* **Material shown**:

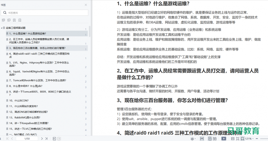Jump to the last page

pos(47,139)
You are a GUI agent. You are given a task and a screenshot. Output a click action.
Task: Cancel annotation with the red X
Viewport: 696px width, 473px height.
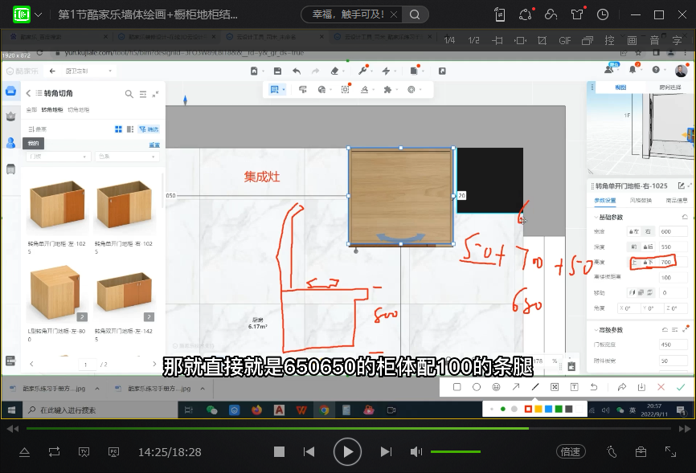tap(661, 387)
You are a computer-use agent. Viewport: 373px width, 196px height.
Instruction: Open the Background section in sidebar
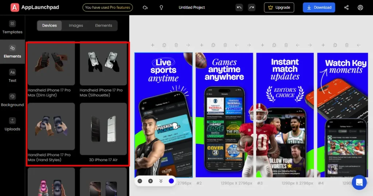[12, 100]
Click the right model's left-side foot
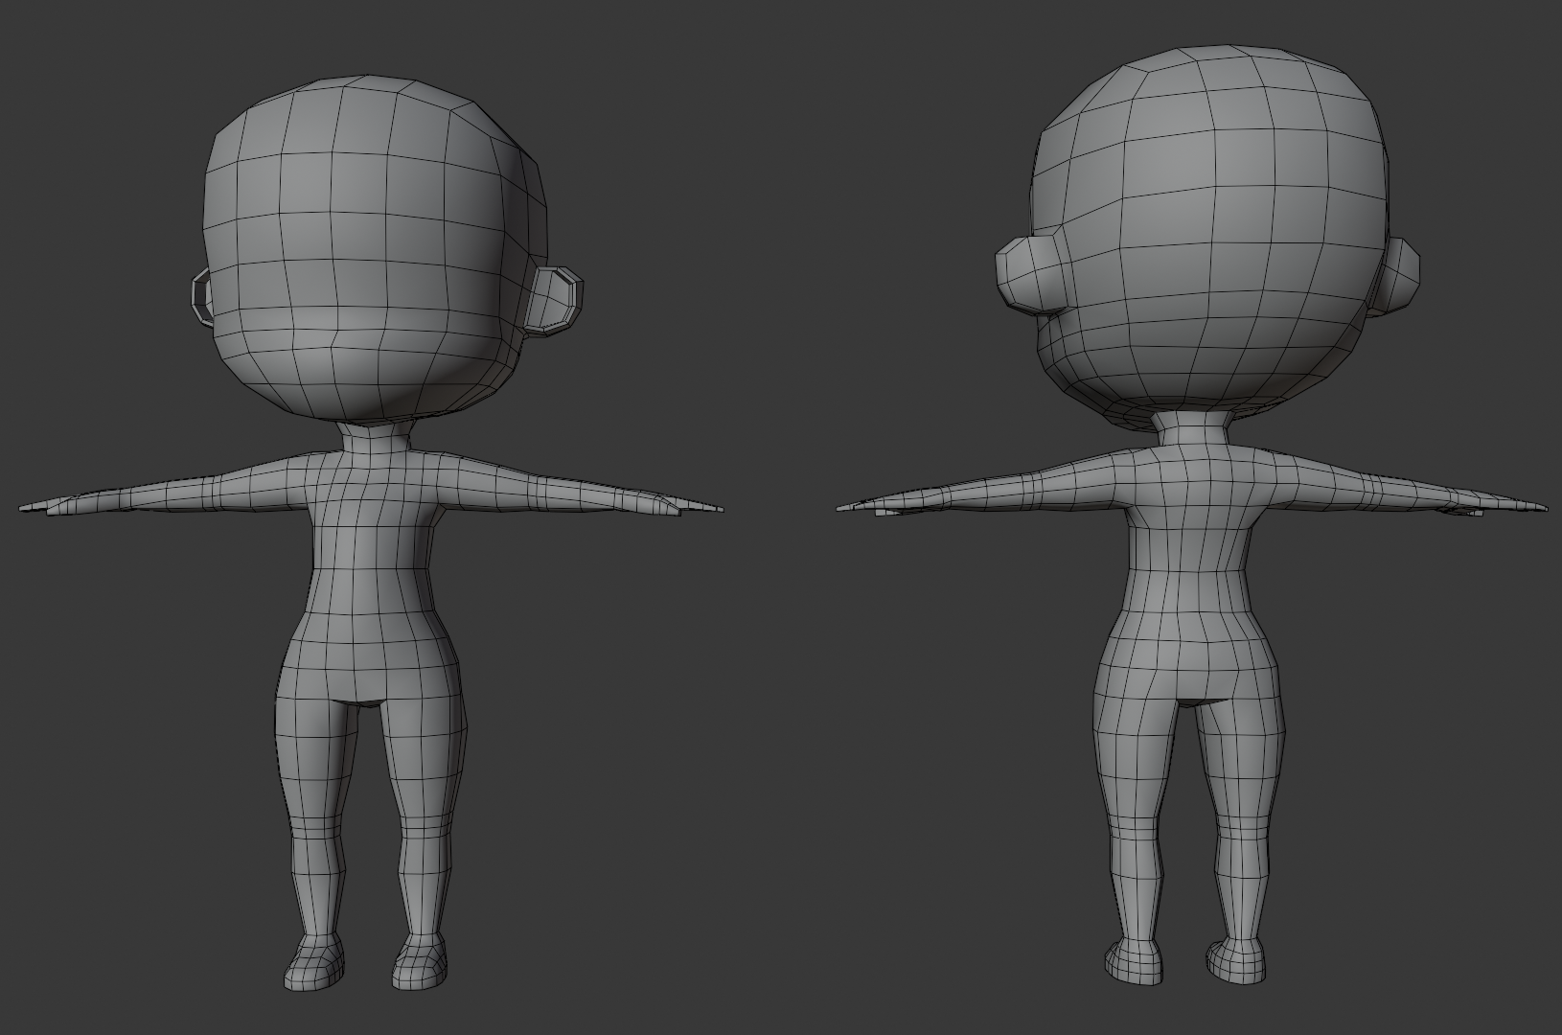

...

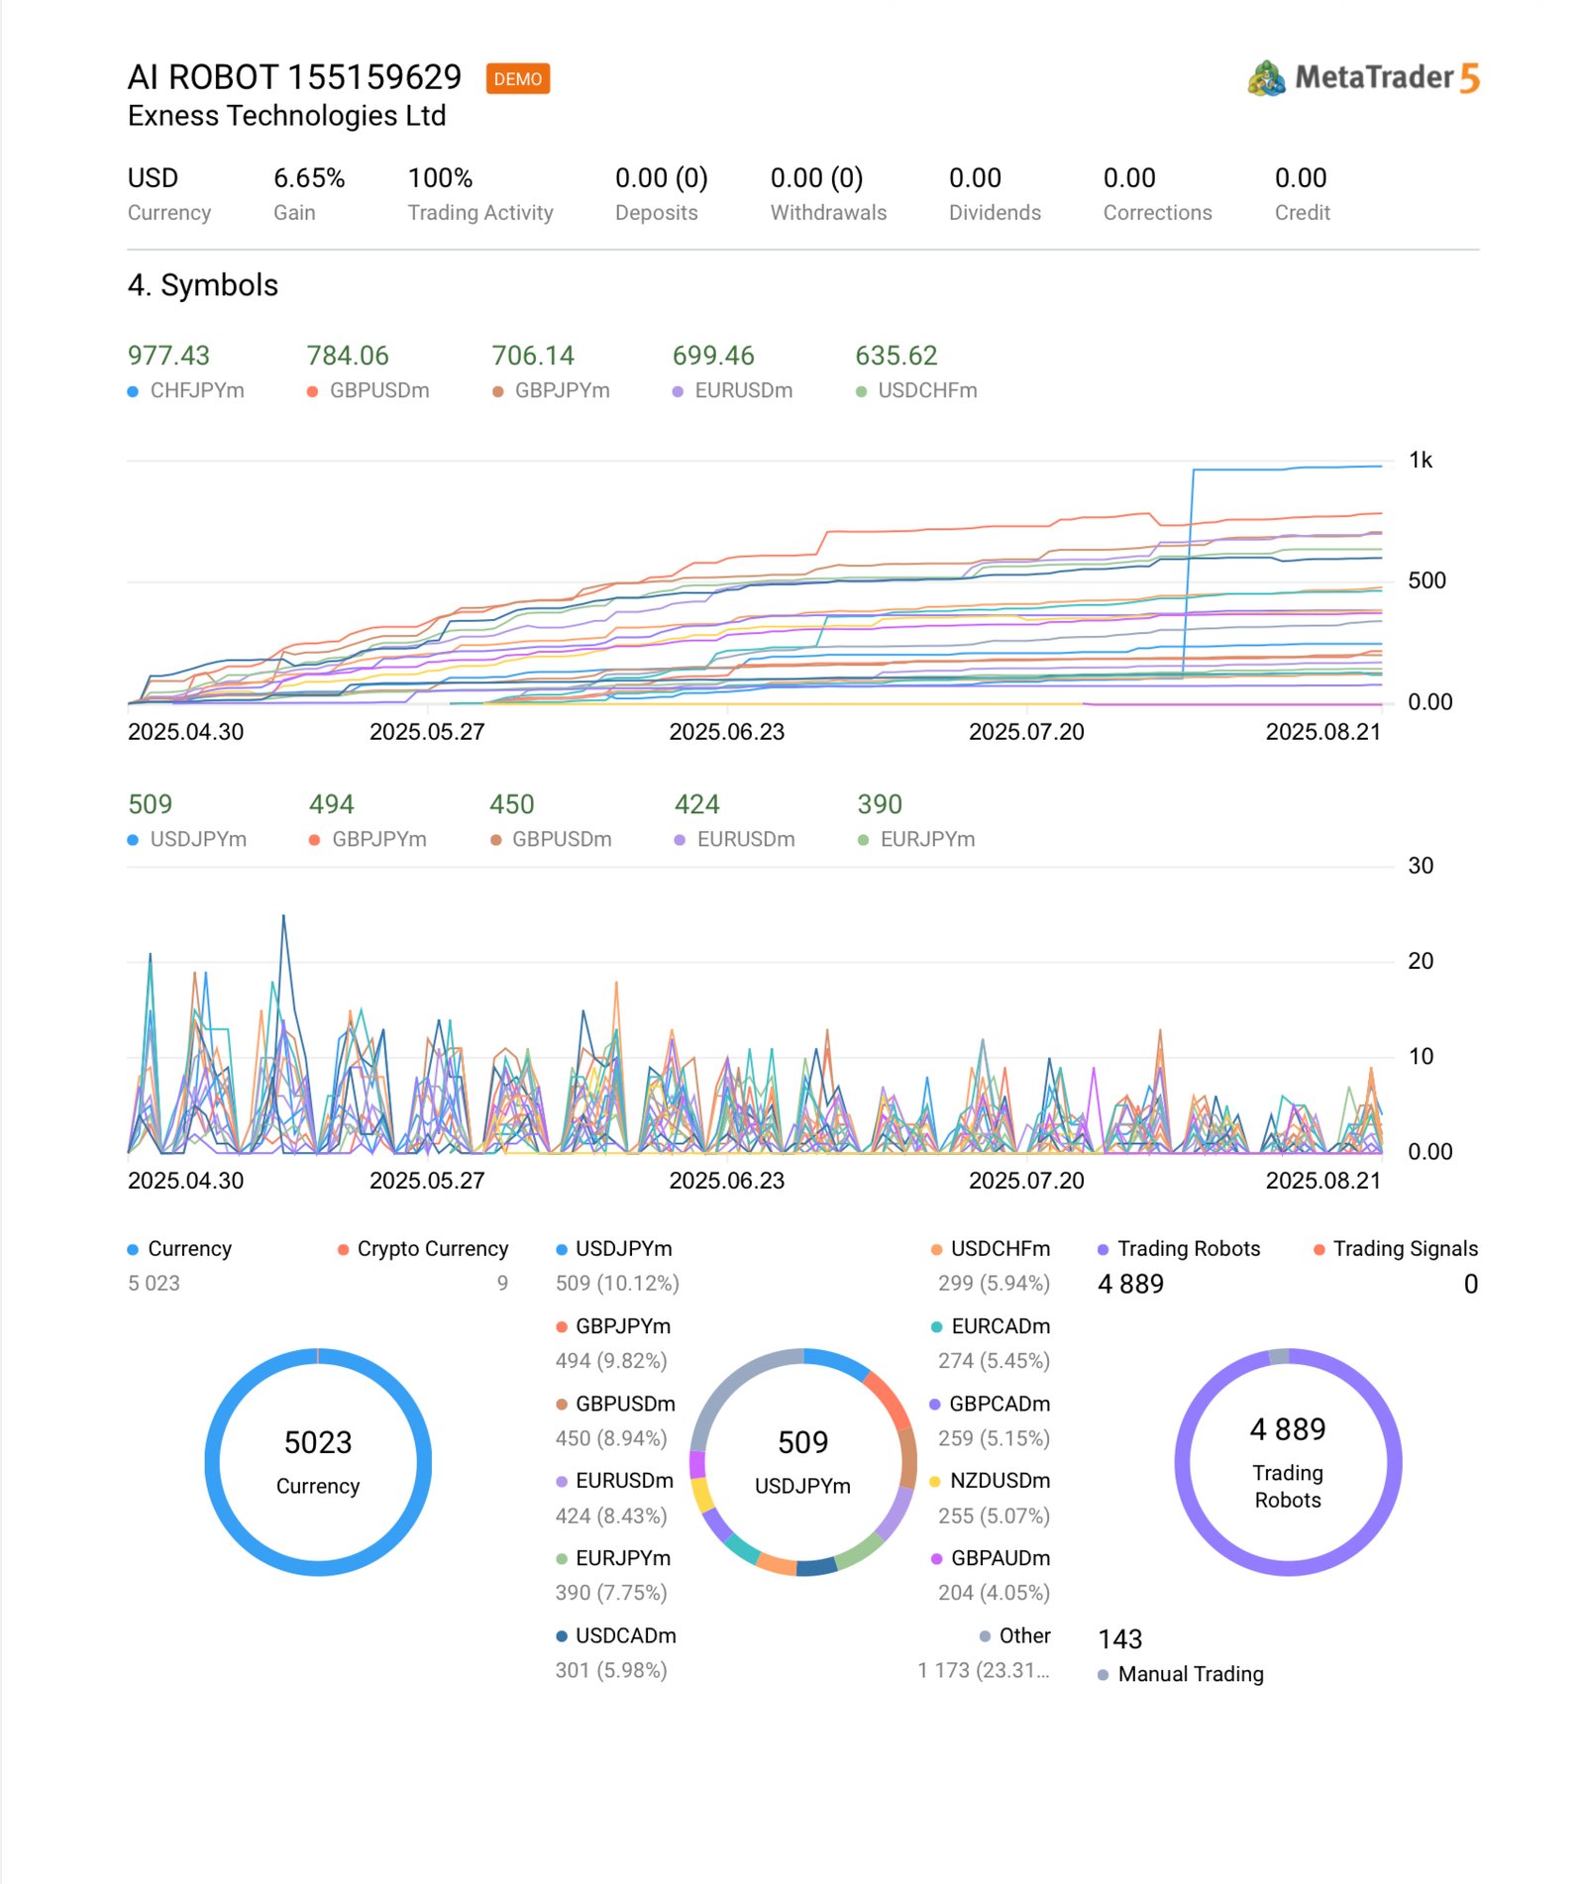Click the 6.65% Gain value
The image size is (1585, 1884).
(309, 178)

* **What this task involves**: Would you restate, exactly and with no pictures, the lines of the entries above from the one containing "You are a GUI" through the one containing "Click the right model's left-side foot"?

* **Answer section**:
You are a GUI agent. You are given a task and a screenshot. Output a click action.
Task: Cancel annotation with the red X
Viewport: 696px width, 473px height.
tap(661, 387)
You are a computer-use agent. Viewport: 373px width, 196px height.
Instruction: Open the Background section in sidebar
[12, 100]
Click the right model's left-side foot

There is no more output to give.